WORK INSTRUCTION: Please quote exactly the opening lines of the data, from the first line to the one where "Given: Switch to the App Stats tab" appears.

RECORDED DATA:
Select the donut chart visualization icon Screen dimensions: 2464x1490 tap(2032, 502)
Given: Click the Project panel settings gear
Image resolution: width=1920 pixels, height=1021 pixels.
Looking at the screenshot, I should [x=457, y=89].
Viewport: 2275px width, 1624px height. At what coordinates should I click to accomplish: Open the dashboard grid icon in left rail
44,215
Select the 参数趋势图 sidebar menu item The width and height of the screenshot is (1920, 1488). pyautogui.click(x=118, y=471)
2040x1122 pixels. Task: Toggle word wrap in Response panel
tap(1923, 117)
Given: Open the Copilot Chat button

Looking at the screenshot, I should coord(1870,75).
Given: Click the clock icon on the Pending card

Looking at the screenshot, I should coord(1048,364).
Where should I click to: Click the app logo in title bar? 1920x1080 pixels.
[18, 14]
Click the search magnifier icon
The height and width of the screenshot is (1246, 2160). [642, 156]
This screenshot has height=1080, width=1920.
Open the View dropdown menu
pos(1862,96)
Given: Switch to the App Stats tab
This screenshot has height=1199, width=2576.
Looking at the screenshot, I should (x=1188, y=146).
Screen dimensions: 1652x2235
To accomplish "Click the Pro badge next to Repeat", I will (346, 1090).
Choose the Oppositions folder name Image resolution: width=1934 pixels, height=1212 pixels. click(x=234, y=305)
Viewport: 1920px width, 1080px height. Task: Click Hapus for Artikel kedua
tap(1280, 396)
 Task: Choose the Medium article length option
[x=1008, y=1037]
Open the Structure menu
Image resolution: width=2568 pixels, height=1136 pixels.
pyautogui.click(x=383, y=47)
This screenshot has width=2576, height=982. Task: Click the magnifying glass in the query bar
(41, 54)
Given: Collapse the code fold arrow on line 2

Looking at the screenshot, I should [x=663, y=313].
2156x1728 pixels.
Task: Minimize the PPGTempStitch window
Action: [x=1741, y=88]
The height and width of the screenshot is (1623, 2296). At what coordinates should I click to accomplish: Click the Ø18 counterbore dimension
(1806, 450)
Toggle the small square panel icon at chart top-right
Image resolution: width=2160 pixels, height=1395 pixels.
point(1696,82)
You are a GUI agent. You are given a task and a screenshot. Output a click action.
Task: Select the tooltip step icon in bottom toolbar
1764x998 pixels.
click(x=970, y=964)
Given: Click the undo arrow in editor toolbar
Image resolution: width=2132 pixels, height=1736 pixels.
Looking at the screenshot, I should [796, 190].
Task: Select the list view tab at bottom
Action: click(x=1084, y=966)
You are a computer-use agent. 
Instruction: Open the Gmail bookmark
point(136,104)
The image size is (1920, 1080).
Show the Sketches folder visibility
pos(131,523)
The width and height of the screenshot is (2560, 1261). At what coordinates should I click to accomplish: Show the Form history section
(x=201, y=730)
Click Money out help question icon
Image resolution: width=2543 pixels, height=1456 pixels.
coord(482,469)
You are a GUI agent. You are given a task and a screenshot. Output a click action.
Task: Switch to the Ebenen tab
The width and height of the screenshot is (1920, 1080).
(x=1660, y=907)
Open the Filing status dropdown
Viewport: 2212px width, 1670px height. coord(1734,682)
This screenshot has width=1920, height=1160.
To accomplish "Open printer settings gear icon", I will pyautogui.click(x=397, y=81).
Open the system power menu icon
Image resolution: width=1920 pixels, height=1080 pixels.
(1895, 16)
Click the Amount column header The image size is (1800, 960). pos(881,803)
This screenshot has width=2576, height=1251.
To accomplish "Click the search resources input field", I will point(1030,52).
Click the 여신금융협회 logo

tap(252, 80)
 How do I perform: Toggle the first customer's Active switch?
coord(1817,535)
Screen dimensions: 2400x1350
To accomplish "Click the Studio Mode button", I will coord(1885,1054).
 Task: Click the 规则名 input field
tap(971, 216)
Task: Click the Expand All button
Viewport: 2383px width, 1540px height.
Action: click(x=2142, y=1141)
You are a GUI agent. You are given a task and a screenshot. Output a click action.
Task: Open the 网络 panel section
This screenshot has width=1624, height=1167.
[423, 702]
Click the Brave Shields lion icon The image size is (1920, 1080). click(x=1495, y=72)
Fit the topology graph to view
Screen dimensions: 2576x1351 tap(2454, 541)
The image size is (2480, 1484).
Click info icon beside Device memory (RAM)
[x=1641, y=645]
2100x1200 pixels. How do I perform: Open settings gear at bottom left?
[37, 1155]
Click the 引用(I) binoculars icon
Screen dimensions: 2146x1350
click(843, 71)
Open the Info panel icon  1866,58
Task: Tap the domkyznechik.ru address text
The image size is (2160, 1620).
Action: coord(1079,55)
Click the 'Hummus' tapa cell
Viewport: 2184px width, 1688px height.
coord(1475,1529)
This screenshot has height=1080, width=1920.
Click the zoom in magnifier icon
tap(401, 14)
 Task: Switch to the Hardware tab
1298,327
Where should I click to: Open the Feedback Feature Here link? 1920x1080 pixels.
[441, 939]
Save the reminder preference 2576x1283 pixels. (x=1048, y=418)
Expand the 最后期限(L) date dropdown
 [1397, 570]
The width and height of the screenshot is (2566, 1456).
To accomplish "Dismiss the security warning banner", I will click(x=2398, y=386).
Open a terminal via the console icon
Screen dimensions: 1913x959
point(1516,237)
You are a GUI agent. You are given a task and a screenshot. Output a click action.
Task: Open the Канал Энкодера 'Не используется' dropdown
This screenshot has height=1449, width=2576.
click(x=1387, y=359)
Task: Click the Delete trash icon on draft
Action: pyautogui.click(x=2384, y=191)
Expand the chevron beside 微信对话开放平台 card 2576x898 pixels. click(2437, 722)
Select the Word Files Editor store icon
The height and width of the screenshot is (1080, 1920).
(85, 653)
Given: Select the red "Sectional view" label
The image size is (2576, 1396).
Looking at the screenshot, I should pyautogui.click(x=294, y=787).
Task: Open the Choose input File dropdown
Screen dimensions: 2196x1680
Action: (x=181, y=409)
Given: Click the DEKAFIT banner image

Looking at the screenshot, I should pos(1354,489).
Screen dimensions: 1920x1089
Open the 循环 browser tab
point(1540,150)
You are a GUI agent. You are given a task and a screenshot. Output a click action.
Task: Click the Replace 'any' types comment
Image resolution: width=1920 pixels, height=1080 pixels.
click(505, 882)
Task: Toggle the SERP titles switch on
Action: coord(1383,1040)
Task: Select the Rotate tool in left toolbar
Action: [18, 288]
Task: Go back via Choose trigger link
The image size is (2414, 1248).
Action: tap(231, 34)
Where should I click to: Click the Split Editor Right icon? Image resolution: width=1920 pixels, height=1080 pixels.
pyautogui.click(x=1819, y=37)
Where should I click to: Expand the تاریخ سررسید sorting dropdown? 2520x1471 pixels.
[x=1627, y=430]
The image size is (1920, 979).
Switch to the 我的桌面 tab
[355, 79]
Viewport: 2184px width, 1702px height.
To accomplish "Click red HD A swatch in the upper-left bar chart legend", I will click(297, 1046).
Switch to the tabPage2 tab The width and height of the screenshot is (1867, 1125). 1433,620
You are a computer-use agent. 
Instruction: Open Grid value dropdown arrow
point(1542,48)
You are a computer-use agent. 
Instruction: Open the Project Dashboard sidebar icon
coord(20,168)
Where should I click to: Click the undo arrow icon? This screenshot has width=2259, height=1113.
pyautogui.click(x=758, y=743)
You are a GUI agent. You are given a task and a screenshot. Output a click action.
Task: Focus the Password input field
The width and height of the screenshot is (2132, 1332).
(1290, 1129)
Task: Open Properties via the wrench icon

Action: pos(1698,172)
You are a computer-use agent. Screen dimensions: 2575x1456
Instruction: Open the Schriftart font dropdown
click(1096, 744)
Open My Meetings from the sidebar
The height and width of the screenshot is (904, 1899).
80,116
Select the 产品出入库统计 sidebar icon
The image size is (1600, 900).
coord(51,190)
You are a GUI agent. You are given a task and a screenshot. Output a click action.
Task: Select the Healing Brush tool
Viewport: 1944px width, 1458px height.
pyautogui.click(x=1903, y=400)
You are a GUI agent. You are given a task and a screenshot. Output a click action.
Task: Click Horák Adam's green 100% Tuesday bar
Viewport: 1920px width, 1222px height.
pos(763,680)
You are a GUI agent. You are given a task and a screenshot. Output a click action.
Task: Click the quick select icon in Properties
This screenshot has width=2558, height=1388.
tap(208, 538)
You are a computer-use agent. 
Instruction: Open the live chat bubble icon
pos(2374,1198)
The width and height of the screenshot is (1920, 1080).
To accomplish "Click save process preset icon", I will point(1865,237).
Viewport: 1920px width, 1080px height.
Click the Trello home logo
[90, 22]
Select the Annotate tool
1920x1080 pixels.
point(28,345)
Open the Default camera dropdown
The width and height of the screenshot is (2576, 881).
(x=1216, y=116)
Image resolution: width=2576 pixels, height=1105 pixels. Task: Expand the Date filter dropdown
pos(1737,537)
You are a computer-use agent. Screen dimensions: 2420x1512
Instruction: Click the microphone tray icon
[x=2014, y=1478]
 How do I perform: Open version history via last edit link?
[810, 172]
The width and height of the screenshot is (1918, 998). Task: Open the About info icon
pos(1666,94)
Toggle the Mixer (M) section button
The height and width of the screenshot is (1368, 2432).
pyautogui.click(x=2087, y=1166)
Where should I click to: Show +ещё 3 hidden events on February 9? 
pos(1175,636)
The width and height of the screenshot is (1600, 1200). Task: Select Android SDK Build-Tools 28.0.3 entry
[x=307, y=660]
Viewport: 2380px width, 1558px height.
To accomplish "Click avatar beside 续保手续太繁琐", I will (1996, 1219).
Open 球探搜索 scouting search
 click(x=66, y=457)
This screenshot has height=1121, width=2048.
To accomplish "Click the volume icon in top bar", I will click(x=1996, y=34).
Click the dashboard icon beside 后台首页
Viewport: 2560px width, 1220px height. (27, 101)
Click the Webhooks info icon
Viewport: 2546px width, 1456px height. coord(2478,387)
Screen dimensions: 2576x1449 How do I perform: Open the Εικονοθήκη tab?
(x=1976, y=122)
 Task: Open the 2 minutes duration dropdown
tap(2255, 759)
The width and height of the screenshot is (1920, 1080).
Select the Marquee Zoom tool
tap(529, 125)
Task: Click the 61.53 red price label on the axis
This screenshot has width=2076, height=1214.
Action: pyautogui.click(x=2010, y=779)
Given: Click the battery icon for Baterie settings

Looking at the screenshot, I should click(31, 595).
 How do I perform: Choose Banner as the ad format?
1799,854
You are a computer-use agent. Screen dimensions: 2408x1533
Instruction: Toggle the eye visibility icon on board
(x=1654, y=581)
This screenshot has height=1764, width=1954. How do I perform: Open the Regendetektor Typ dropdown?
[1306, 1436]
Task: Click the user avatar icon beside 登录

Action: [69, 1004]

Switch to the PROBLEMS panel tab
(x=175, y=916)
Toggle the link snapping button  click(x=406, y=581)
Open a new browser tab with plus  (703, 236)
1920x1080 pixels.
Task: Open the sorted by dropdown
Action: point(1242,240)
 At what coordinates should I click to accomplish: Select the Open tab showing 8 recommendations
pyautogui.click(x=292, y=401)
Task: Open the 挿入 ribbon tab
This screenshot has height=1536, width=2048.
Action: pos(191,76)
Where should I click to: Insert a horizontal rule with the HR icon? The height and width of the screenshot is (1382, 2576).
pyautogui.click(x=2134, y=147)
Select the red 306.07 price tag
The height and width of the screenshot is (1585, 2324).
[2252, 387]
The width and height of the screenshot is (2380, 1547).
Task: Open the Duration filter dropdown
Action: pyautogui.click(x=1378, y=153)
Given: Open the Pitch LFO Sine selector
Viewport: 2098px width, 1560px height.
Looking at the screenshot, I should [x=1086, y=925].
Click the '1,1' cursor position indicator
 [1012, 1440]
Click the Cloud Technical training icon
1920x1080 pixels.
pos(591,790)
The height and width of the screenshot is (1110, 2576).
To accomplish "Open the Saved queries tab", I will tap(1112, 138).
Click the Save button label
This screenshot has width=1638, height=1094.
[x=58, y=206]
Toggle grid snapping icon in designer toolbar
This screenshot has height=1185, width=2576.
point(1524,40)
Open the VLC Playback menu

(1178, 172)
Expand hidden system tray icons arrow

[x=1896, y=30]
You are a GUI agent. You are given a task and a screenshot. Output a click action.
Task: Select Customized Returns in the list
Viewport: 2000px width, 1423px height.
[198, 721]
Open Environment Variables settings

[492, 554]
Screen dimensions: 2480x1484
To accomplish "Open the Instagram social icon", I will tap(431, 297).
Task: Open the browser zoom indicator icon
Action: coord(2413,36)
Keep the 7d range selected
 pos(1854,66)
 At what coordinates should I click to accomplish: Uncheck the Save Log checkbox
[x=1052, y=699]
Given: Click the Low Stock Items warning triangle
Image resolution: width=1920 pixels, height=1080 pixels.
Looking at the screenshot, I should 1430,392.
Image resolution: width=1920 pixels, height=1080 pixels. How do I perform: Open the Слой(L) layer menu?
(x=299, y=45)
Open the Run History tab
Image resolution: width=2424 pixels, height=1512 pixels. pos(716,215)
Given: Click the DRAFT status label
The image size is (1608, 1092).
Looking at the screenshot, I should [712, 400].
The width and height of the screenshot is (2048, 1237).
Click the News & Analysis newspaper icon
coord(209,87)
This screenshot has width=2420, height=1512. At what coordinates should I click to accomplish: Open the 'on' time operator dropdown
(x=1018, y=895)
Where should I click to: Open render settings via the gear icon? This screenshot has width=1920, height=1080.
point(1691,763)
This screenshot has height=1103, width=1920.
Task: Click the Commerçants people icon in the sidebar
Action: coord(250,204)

EXERCISE ANSWER:
Select the donut chart visualization icon Screen dimensions: 2464x1490 tap(2032, 502)
Given: Click the Project panel settings gear
Image resolution: width=1920 pixels, height=1021 pixels.
Looking at the screenshot, I should [x=457, y=89].
Viewport: 2275px width, 1624px height. At what coordinates should I click to accomplish: Open the dashboard grid icon in left rail
44,215
Select the 参数趋势图 sidebar menu item The width and height of the screenshot is (1920, 1488). pyautogui.click(x=118, y=471)
2040x1122 pixels. Task: Toggle word wrap in Response panel
tap(1923, 117)
Given: Open the Copilot Chat button

Looking at the screenshot, I should coord(1870,75).
Given: Click the clock icon on the Pending card

Looking at the screenshot, I should coord(1048,364).
Where should I click to: Click the app logo in title bar? 1920x1080 pixels.
[18, 14]
Click the search magnifier icon
The height and width of the screenshot is (1246, 2160). [642, 156]
This screenshot has height=1080, width=1920.
Open the View dropdown menu
pos(1862,96)
Given: Switch to the App Stats tab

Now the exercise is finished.